--- Recorded data ---

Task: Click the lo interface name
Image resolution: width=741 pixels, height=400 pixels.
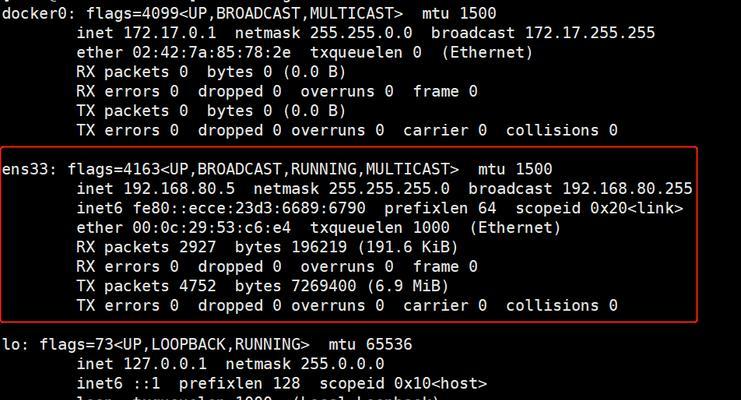Action: pos(11,344)
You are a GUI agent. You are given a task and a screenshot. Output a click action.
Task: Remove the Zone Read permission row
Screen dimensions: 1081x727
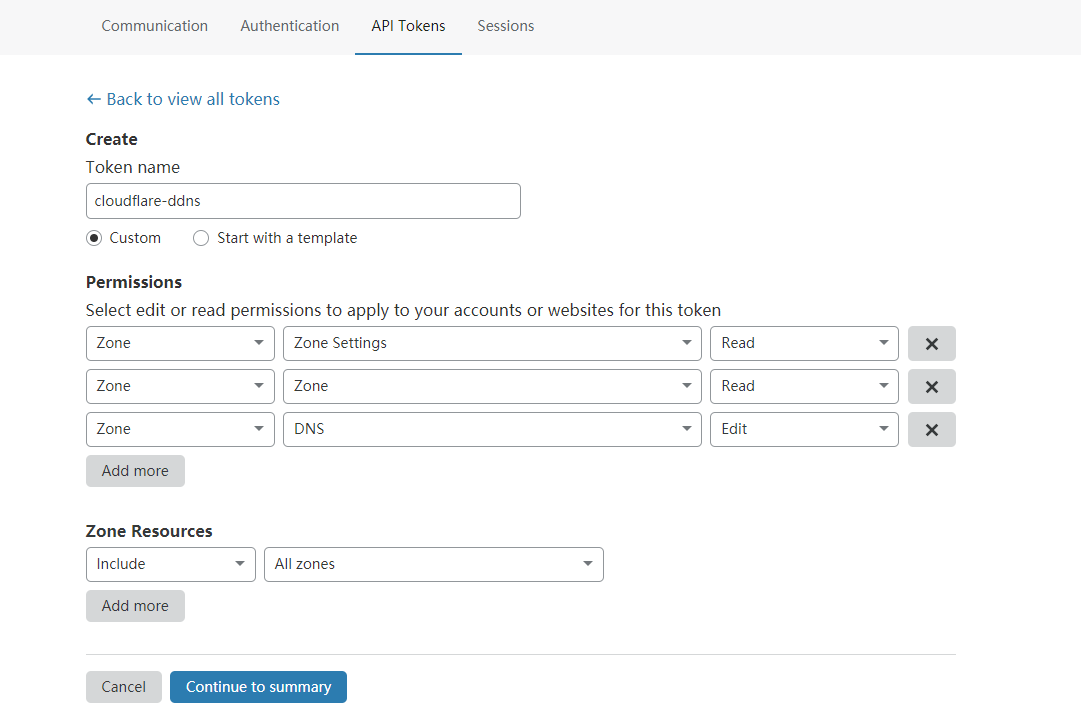coord(931,386)
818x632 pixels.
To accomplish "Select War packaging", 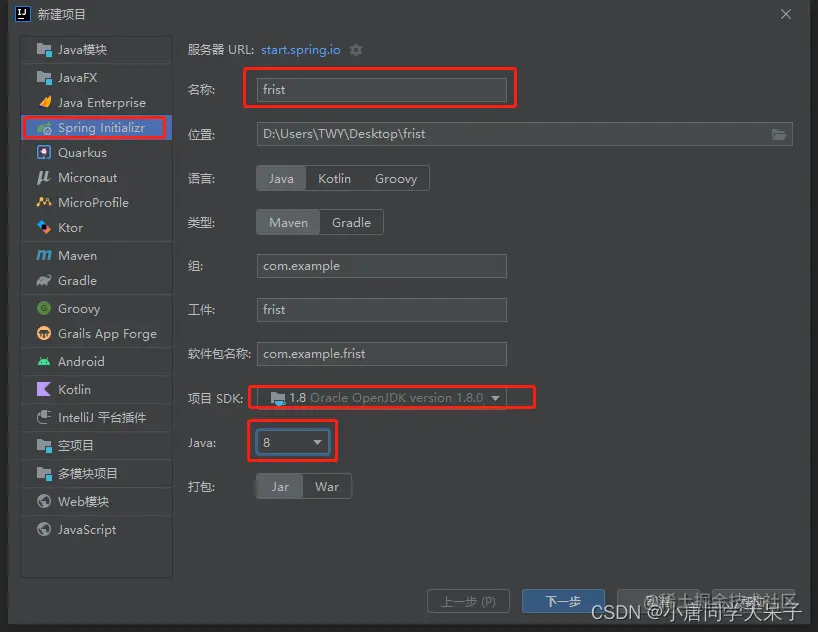I will tap(328, 486).
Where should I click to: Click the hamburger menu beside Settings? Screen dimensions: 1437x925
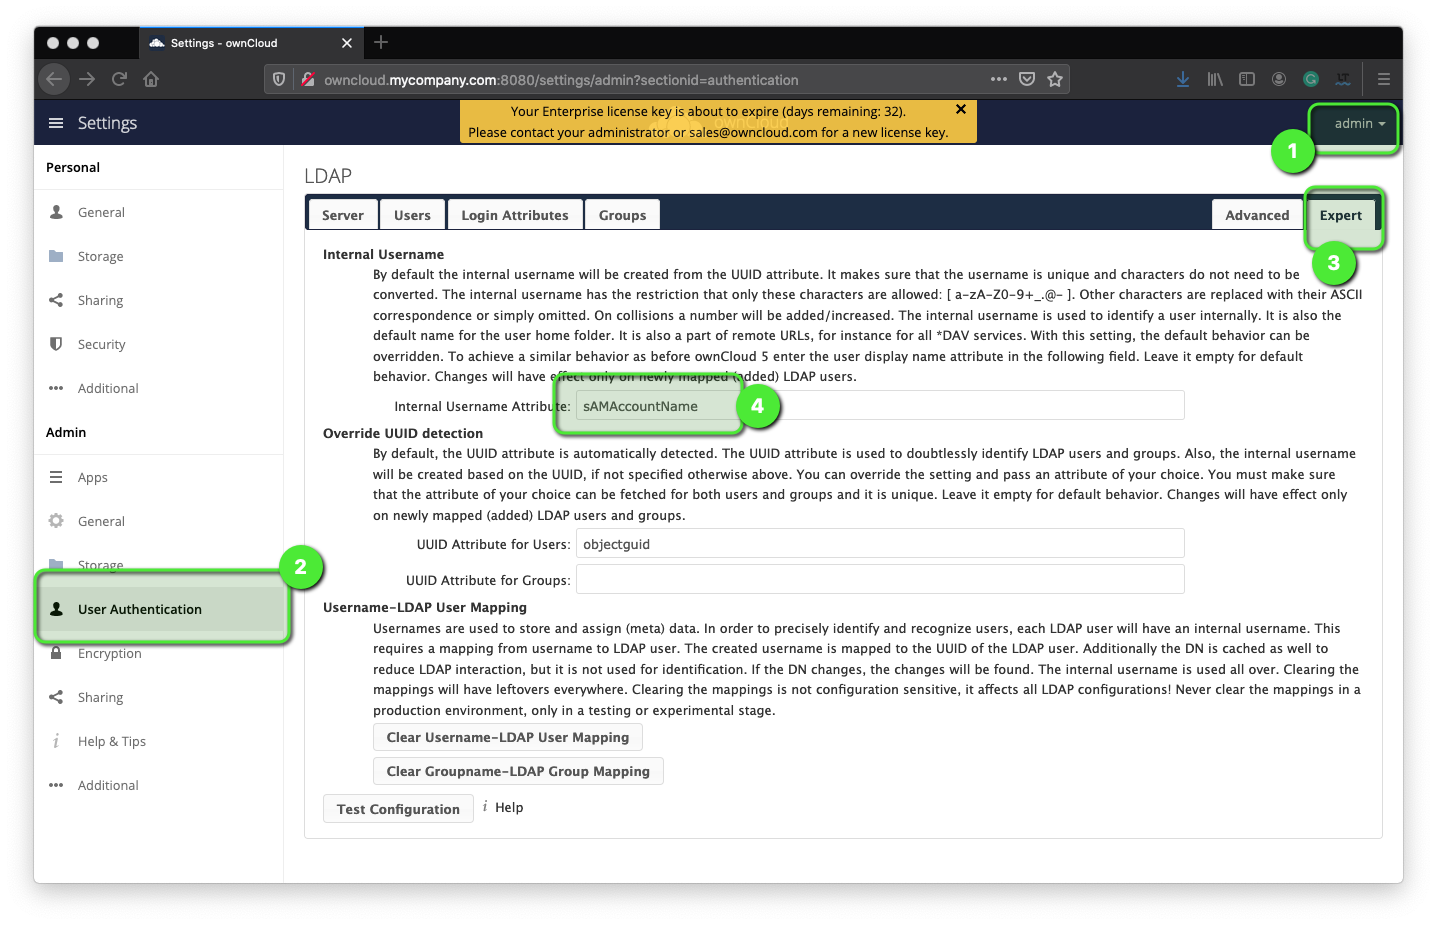click(x=55, y=122)
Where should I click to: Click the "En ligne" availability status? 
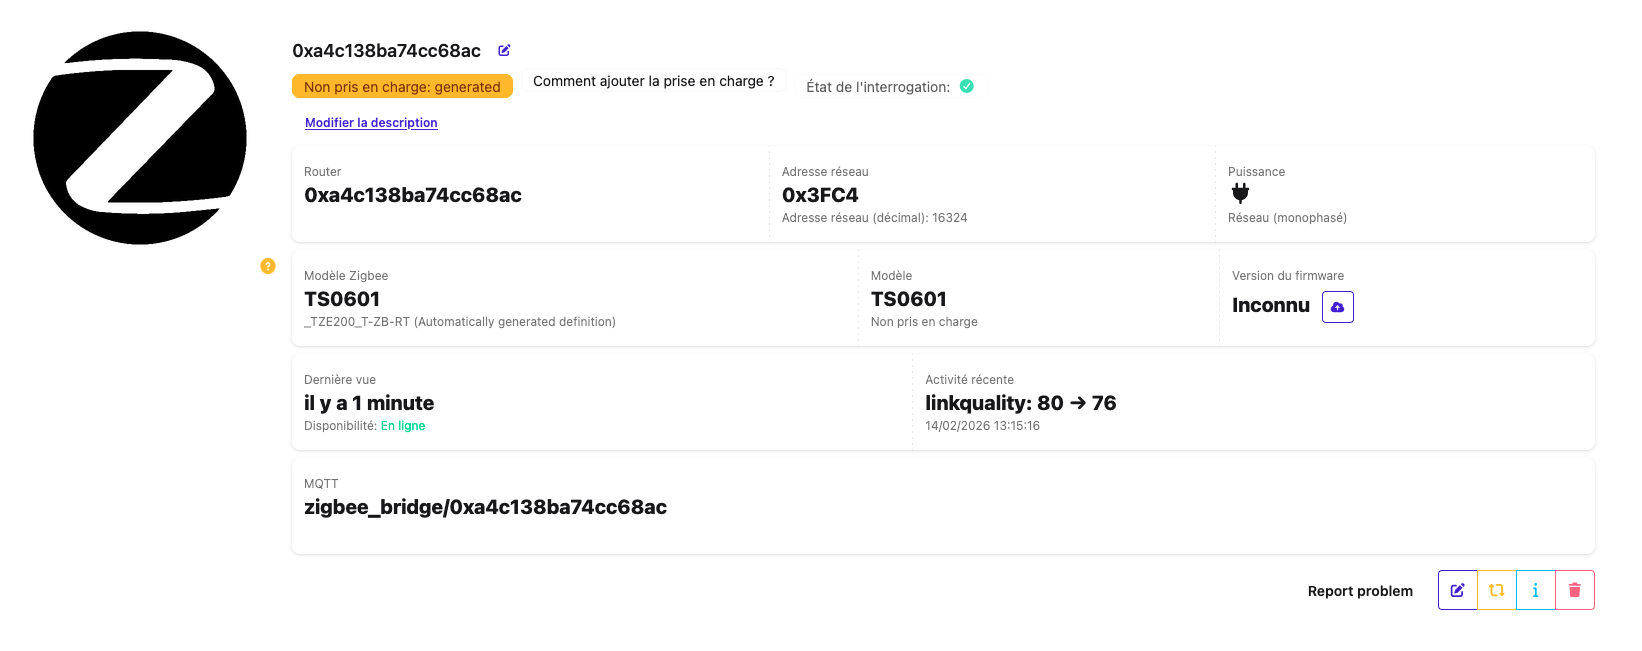click(403, 426)
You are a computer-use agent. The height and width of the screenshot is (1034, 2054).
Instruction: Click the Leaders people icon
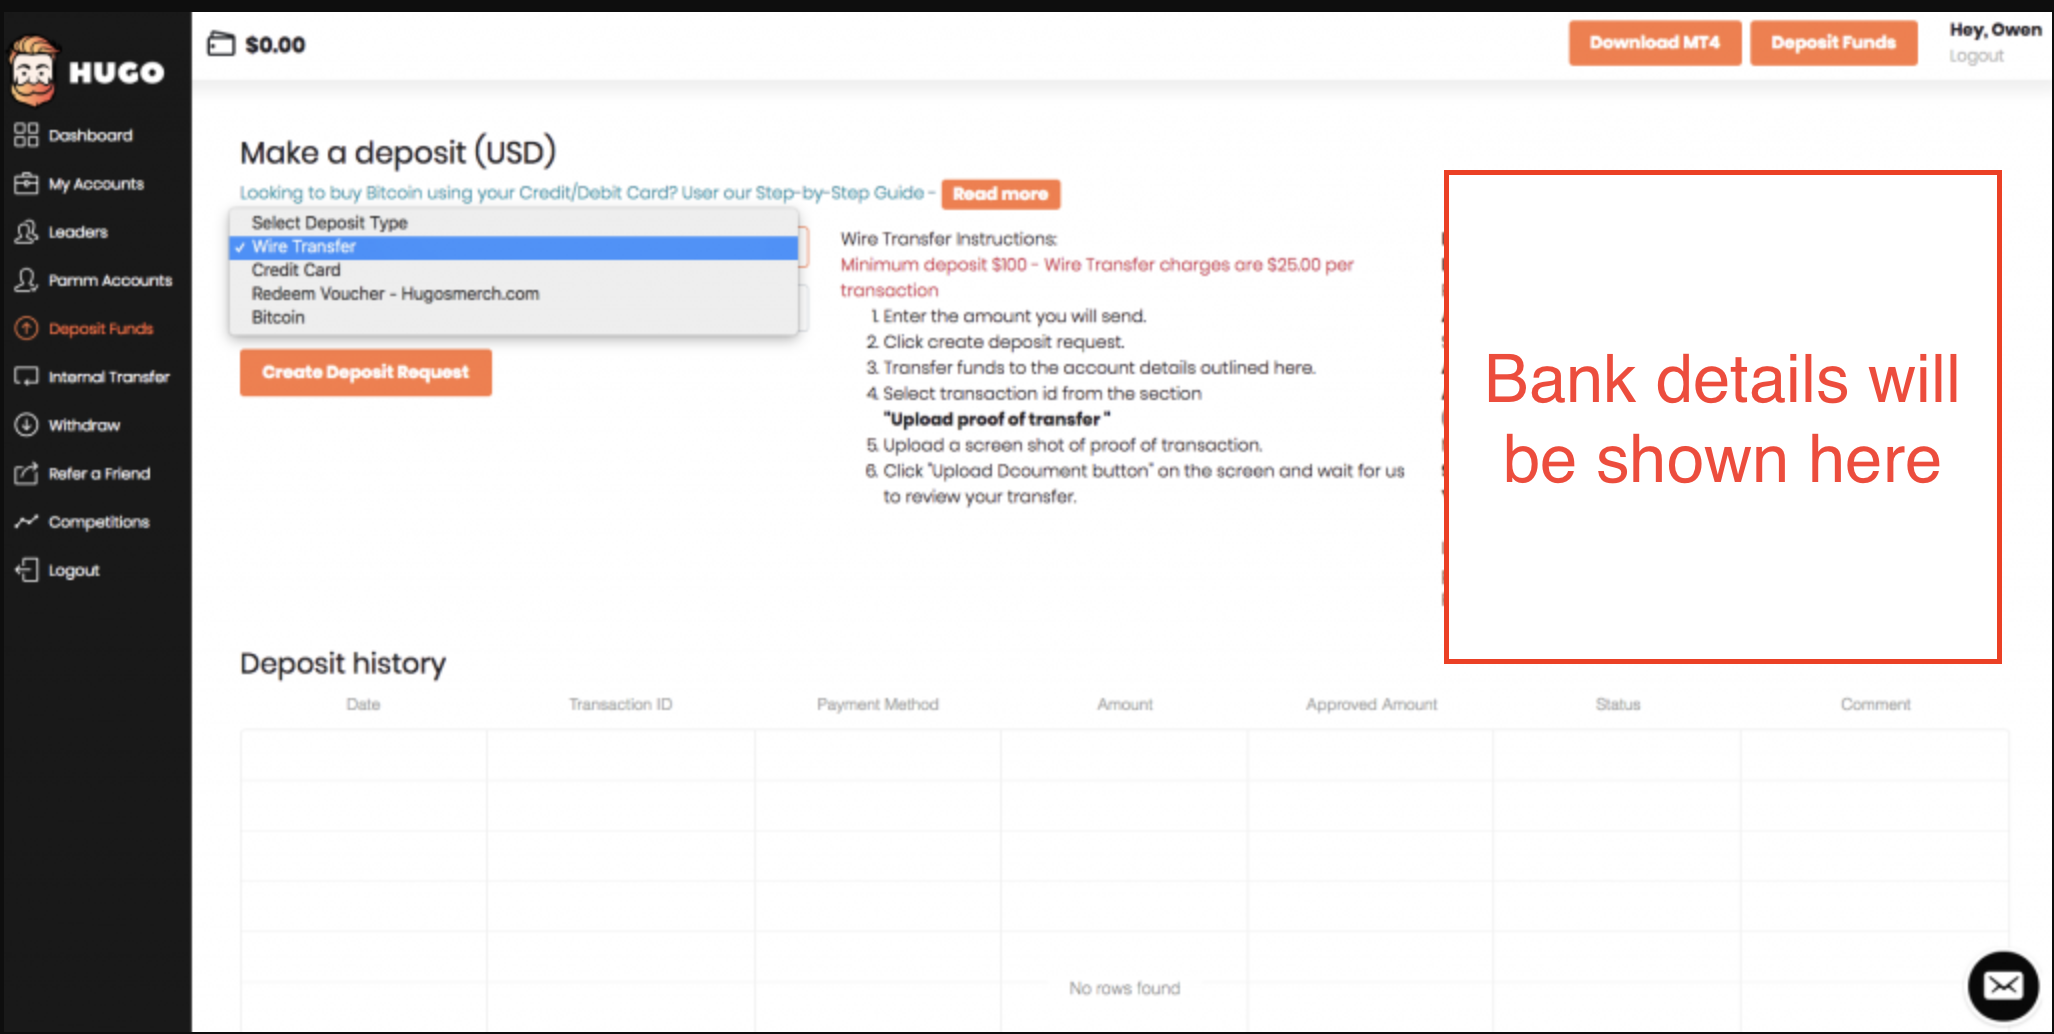[26, 232]
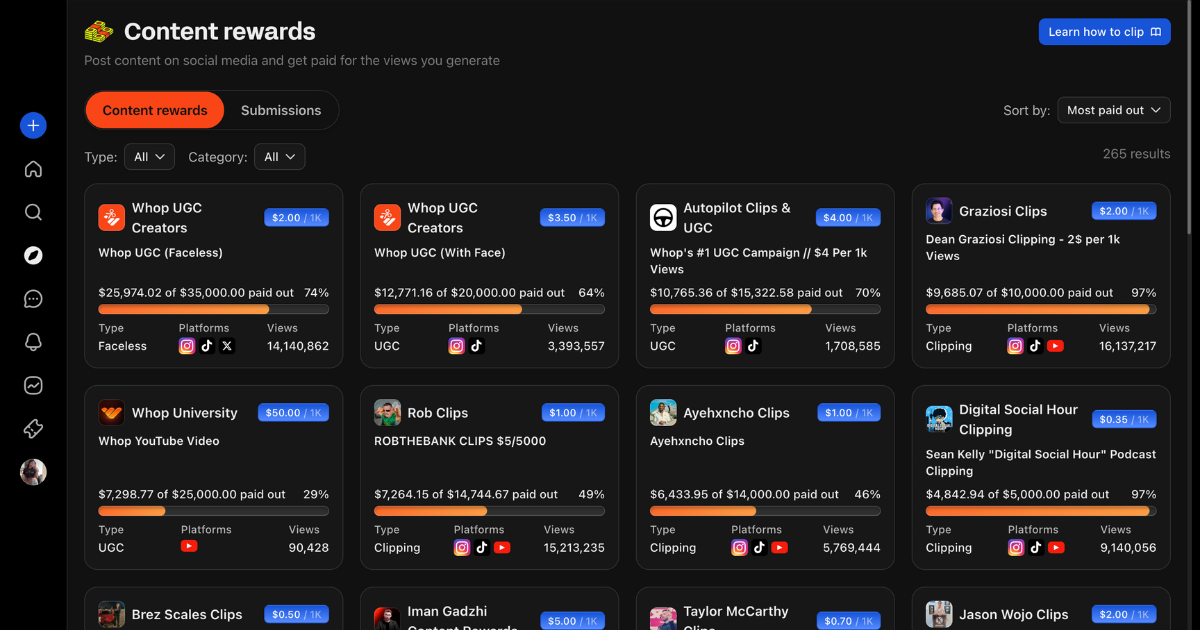Click the blue plus icon in sidebar
Screen dimensions: 1200x630
(33, 125)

---

To do: Pull every line containing "screenshot" out of the entries.

Answer for the task:
You are a GUI agent. You are given a task and a screenshot. Output a click action.
You are a computer-use agent. The height and width of the screenshot is (1034, 2054).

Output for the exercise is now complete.